Aim of the exercise >> Please render the records between the lines holding "This screenshot has width=224, height=181." and "Instruction: Click the", inclusive, as a JSON list of strings with one string per line and blank lines left out.

Given data >>
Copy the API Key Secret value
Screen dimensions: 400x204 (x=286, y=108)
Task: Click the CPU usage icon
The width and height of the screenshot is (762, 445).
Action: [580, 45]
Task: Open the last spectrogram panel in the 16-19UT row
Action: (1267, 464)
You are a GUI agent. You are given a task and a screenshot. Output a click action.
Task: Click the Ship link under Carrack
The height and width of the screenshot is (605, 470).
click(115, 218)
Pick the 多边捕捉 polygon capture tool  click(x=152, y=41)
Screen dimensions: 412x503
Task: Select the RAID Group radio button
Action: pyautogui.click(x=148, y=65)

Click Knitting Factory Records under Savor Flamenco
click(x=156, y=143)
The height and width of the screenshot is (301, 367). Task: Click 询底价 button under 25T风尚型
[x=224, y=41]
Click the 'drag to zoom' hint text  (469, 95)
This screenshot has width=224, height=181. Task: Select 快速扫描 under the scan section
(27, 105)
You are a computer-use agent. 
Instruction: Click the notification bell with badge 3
---
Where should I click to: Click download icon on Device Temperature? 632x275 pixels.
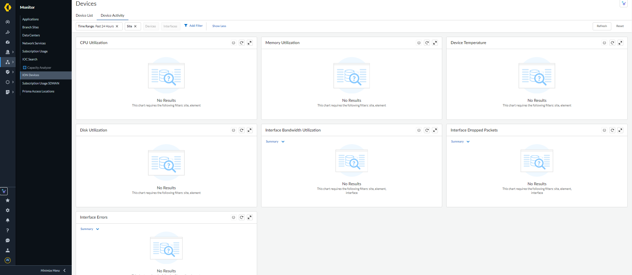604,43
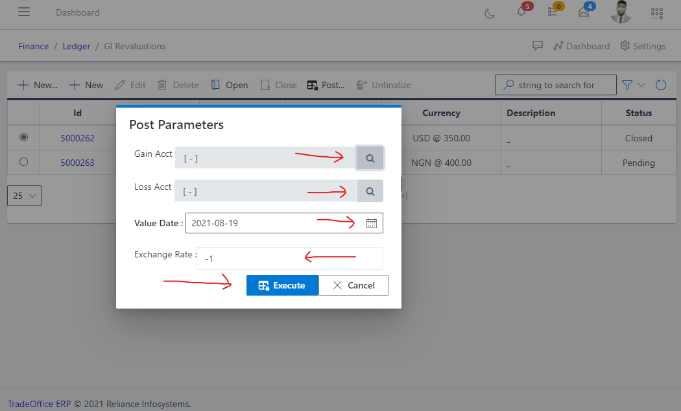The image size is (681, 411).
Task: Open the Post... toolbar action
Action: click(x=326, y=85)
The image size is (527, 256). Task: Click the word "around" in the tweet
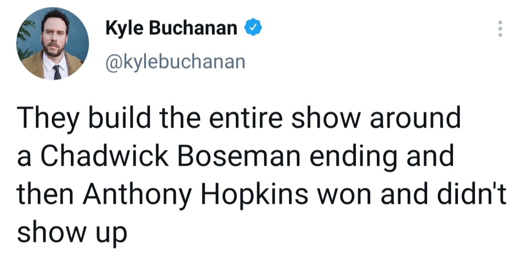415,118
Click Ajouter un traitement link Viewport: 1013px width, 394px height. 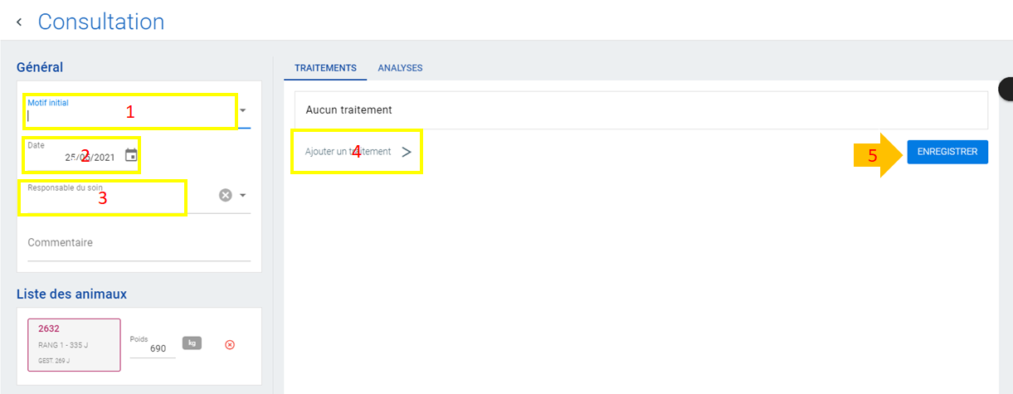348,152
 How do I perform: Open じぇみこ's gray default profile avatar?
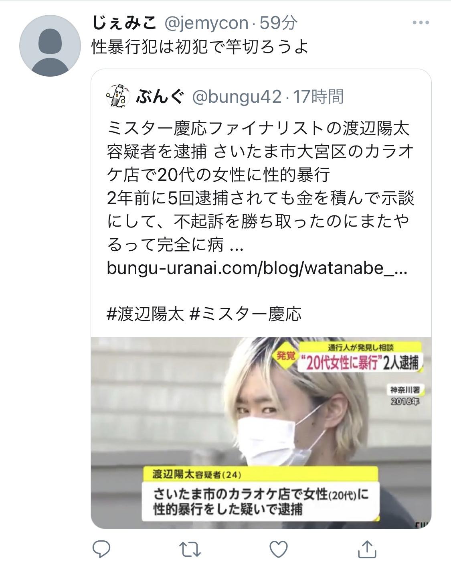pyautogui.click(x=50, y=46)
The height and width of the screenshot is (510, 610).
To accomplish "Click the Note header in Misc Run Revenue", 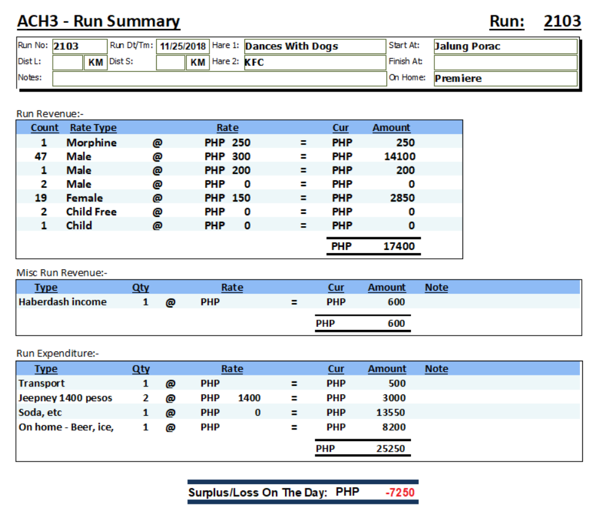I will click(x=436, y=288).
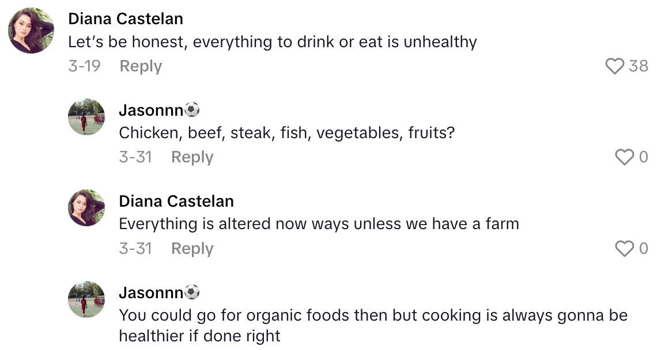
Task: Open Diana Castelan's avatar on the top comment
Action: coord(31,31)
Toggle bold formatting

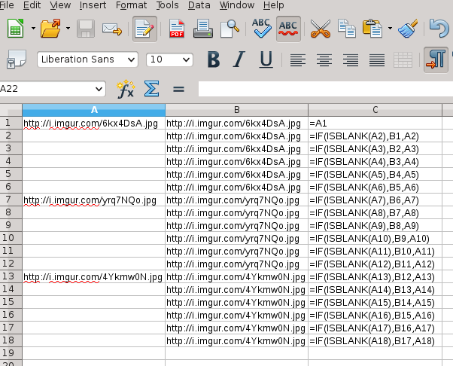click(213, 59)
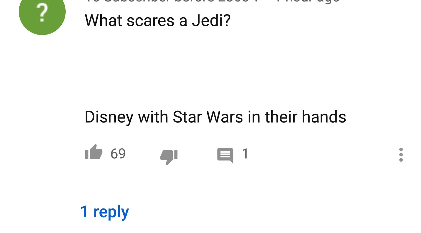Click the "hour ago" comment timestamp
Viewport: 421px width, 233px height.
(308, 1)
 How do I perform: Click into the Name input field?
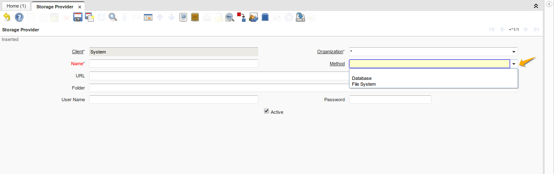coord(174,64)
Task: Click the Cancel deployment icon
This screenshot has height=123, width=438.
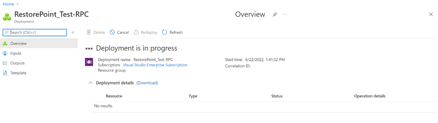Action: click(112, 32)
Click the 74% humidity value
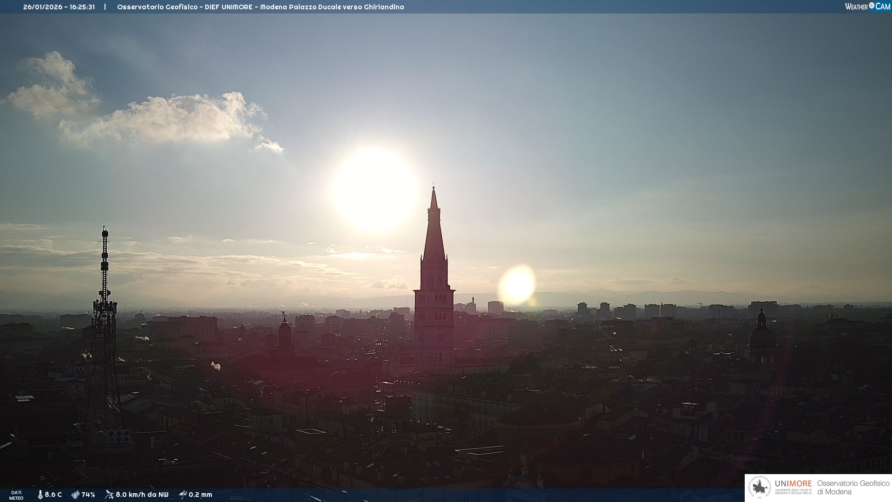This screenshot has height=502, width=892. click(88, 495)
* * *
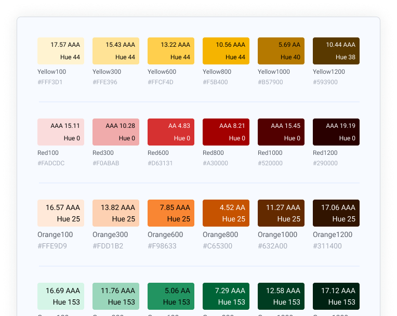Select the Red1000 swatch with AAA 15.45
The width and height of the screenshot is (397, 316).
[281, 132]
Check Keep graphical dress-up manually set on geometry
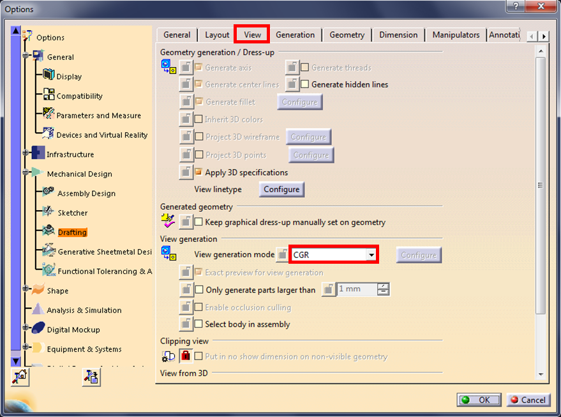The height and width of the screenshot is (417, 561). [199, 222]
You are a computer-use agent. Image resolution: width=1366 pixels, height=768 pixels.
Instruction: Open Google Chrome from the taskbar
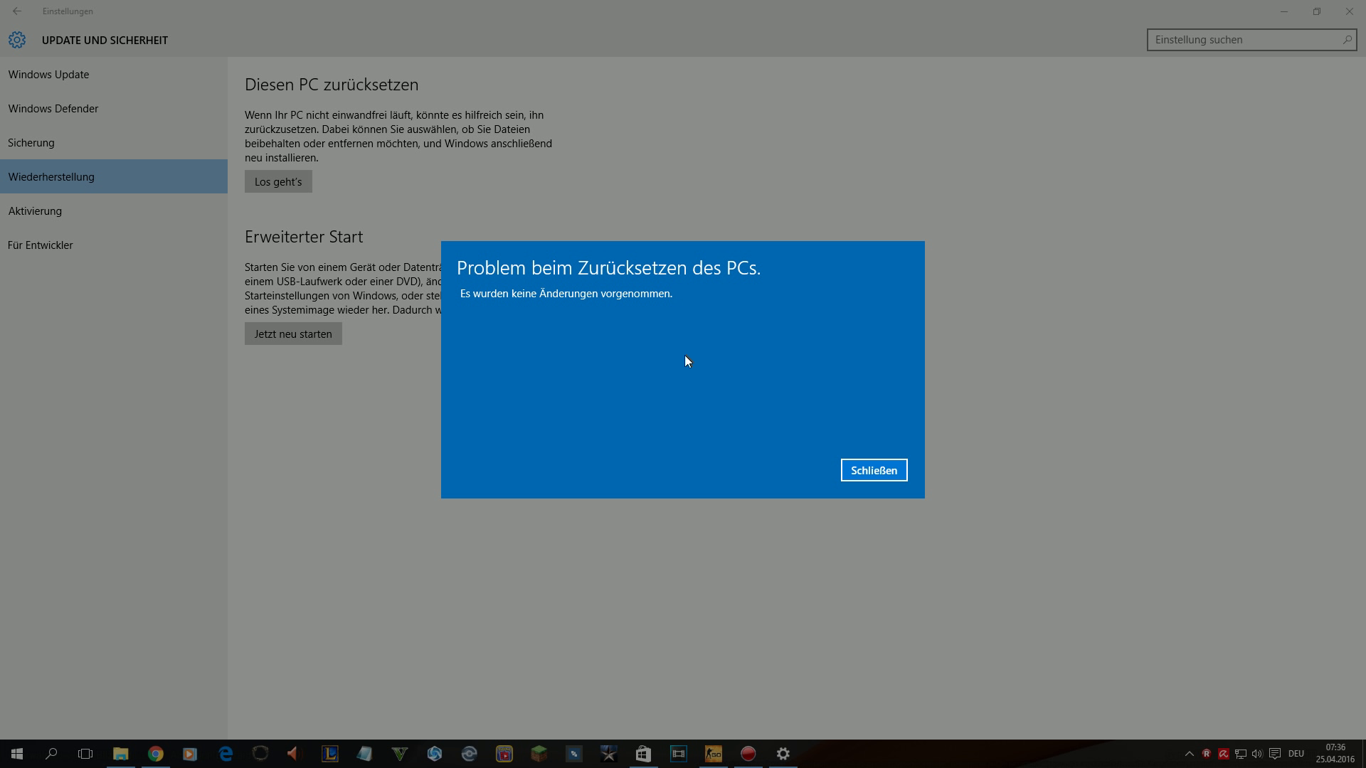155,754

Final result >>
[
  "This screenshot has width=224, height=181. Task: Select 快速扫描 under the scan section",
  "(27, 105)",
  "You are a computer-use agent. ",
  "Instruction: Click the notification bell with badge 3"
]